The three floors are connected by the "drop tube," a unique installation in this form. It enables experiments in free fall, which are recorded with a high-speed camera. The offerings of the five thematic areas are also brought together in the open forum. Here, in the heart of the Deutsches Museum Nuremberg with grandstand staircase and large information cube, the journey begins and ends. Here, experiences and ideas, impressions and visions can be exchanged. Our team of "Future Communicators" will actively shape the dialog with visitors and discuss ethically difficult questions and dilemmas – hopefully controversially – together with them. The forum makes the Deutsches Museum Nuremberg a unique place in the world by taking up the feedback from visitors and reflecting it back into the research projects. This is where a long-term discourse and genuine dialog between science and society begins!

A library, a "Future Workshop" and the two hands-on labs "Voyager" and "Discovery" round out the offerings. There is also the opportunity to take a very personal virtual reality journey to the city of Nuremberg in the year 2050. The building housing the Deutsches Museum Nürnberg is located directly on the Pegnitz River and in the immediate vicinity of Nuremberg's main market square in the Augustinerhof.
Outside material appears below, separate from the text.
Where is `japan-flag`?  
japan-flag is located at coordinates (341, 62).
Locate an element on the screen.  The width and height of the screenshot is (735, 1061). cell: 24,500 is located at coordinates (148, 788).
It is the latest creation in Nuremberg by star architect Volker Staab, who has already designed the Neues Museum and the Sebalder Höfe here. Together with the premises of the open innovation laboratory "Josephs", a spin-off of the Fraunhofer ISS, in the immediate vicinity, the opening of the Deutsches Museum Nuremberg will create a trend-setting future quarter here and another visitor magnet in the heart of the old town.